Car du point de vue du fusible, les situations sont souvent bien plus claires: le fusible paie pour ce qui a foiré, et que le boss ne peut – ou ne veut – assumer. Il s’agit d’une sorte de stratégie du bouc émissaire, plus ou moins consentant d’ailleurs.
Pourtant, ce livre, qui se laisse lire assez facilement, pêche par certains défauts. Outre une relecture peut-être hâtive (certaines dates clochent, quand il ne s’agit pas de phrases incomplètes), le principale reproche qu’on peut lui adresser, c’est de couvrir des situations qui ne relèvent pas toutes d’un problème de fusible, mais bien plus de règlements de comptes entre parties adverses. En quoi le juge Lambert, Karim Benzema ou Aquilino Morelle ont-ils joué le rôle de fusible? Il s’agit plus, dans le premier cas, d’un « dégât collatéral » de l’affaire Grégory, dans le second des suites logiques d’un scandale qui n’a pas fini de polluer l’équipe de France, et dans le dernier d’une remise en ordre de l’équipe des proches collaborateurs de François Hollande.

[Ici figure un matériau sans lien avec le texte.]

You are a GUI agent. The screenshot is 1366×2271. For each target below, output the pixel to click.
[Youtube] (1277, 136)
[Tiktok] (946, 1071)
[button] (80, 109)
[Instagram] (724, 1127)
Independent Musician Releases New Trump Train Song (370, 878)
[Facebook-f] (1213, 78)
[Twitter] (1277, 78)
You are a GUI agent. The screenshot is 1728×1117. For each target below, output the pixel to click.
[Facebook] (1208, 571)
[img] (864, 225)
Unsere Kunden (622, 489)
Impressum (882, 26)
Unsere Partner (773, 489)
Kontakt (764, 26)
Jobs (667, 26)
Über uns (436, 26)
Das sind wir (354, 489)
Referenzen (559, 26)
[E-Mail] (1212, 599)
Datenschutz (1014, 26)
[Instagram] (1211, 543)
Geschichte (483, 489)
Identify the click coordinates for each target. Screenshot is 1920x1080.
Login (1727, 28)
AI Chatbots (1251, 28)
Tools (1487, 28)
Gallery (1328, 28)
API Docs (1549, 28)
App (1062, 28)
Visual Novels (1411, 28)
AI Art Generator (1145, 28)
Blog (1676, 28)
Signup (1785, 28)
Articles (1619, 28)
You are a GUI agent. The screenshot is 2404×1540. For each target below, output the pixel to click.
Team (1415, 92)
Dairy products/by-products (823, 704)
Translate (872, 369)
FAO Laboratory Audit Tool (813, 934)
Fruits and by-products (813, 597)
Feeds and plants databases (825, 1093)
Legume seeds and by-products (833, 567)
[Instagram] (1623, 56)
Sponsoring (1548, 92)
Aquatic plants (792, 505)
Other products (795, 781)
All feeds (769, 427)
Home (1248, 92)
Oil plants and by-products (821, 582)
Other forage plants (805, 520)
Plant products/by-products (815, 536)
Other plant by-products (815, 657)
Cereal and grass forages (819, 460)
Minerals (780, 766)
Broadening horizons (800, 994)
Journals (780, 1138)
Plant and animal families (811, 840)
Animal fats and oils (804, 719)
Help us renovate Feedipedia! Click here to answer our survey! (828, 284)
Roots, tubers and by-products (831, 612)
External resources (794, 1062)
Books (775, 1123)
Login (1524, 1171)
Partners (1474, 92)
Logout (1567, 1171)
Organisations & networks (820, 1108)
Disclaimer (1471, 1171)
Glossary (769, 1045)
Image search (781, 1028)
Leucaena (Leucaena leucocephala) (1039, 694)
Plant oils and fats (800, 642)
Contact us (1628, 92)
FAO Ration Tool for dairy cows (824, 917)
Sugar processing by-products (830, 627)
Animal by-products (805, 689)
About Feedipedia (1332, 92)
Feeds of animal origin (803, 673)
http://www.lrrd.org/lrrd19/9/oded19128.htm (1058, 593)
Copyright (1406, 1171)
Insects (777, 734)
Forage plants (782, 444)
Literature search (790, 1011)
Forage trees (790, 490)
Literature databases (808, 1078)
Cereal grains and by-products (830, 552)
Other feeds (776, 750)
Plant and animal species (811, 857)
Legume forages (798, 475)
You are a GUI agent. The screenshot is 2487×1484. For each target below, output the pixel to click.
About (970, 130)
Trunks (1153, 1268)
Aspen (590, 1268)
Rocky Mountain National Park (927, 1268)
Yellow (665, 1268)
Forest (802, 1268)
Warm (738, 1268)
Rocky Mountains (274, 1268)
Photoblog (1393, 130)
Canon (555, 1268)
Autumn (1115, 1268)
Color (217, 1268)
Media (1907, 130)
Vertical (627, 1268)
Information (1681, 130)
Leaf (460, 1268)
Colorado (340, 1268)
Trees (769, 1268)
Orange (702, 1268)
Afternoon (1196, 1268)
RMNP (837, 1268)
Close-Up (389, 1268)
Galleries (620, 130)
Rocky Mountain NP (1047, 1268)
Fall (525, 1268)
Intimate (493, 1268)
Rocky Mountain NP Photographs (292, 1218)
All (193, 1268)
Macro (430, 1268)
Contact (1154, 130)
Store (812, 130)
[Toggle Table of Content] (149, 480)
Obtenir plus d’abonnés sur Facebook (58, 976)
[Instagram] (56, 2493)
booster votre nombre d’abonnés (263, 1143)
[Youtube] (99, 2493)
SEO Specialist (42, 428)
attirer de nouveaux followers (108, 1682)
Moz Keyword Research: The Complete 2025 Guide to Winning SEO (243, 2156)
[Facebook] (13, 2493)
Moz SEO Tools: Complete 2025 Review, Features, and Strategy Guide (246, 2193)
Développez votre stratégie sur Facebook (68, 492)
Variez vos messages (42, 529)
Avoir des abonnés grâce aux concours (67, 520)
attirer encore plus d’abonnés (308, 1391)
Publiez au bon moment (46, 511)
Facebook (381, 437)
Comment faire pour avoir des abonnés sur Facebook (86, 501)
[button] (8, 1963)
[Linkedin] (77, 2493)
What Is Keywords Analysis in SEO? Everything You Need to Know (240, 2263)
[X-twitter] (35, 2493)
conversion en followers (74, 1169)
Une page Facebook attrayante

Il ne faut pas voir de possibilité de fusible dans toute situation conflictuelle. Il existe suffisamment de cas de vrais « fusibles » pour ne pas tout mettre dans le même panier. C’est le piège dans lequel les auteurs sont probablement tombés. Peut-être n’avaient-ils pas trouvé suffisamment de fusibles à faire témoigner: car il faut le préciser, quand un fusible « saute », les dégâts occasionnés sont en général terribles pour l’individu concerné.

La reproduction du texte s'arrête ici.